[Fragment zbioru danych]
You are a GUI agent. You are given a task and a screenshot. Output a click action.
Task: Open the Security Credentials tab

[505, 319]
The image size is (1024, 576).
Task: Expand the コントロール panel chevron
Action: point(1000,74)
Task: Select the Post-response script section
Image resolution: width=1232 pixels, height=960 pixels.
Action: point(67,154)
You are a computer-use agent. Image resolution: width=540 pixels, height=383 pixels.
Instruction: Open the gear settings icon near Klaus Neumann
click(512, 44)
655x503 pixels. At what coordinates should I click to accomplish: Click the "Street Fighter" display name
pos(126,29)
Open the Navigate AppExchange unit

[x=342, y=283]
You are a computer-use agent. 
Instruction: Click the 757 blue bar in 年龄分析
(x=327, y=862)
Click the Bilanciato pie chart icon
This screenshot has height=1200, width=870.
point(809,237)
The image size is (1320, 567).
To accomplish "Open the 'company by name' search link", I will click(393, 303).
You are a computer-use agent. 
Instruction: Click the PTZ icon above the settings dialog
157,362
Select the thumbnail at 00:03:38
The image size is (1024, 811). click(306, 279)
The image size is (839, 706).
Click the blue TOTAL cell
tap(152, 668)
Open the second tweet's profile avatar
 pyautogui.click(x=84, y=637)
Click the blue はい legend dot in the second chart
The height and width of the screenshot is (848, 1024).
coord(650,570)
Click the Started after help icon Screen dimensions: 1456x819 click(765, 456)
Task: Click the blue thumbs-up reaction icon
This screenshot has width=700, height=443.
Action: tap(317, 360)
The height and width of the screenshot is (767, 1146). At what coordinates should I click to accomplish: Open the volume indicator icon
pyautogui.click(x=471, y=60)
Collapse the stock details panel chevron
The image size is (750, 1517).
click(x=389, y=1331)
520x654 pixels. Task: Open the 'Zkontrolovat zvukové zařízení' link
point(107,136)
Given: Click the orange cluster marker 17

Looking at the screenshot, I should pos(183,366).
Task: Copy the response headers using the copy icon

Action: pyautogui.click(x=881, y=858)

#### Zadanie
Przekształć cały powyższy wykaz w listę numerowaną i pomiń puste wiersze.

#### Pełna odpowiedź
1. You are a GUI agent. You are given a task and a screenshot. Output a click action.
2. Task: Open the Security Credentials tab
3. [505, 319]
4. The image size is (1024, 576).
5. Task: Expand the コントロール panel chevron
6. Action: point(1000,74)
7. Task: Select the Post-response script section
8. Image resolution: width=1232 pixels, height=960 pixels.
9. Action: point(67,154)
10. You are a computer-use agent. Image resolution: width=540 pixels, height=383 pixels.
11. Instruction: Open the gear settings icon near Klaus Neumann
12. click(512, 44)
13. 655x503 pixels. At what coordinates should I click to accomplish: Click the "Street Fighter" display name
14. pos(126,29)
15. Open the Navigate AppExchange unit
16. [x=342, y=283]
17. You are a computer-use agent. 
18. Instruction: Click the 757 blue bar in 年龄分析
19. (x=327, y=862)
20. Click the Bilanciato pie chart icon
21. This screenshot has height=1200, width=870.
22. point(809,237)
23. The image size is (1320, 567).
24. To accomplish "Open the 'company by name' search link", I will click(393, 303).
25. You are a computer-use agent. 
26. Instruction: Click the PTZ icon above the settings dialog
27. 157,362
28. Select the thumbnail at 00:03:38
29. The image size is (1024, 811). click(306, 279)
30. The image size is (839, 706).
31. Click the blue TOTAL cell
32. tap(152, 668)
33. Open the second tweet's profile avatar
34.  pyautogui.click(x=84, y=637)
35. Click the blue はい legend dot in the second chart
36. The height and width of the screenshot is (848, 1024).
37. coord(650,570)
38. Click the Started after help icon Screen dimensions: 1456x819 click(765, 456)
39. Task: Click the blue thumbs-up reaction icon
40. This screenshot has width=700, height=443.
41. Action: tap(317, 360)
42. The height and width of the screenshot is (767, 1146). At what coordinates should I click to accomplish: Open the volume indicator icon
43. pyautogui.click(x=471, y=60)
44. Collapse the stock details panel chevron
45. The image size is (750, 1517).
46. click(x=389, y=1331)
47. 520x654 pixels. Task: Open the 'Zkontrolovat zvukové zařízení' link
48. point(107,136)
49. Given: Click the orange cluster marker 17
50. Looking at the screenshot, I should pos(183,366).
51. Task: Copy the response headers using the copy icon
52. Action: pyautogui.click(x=881, y=858)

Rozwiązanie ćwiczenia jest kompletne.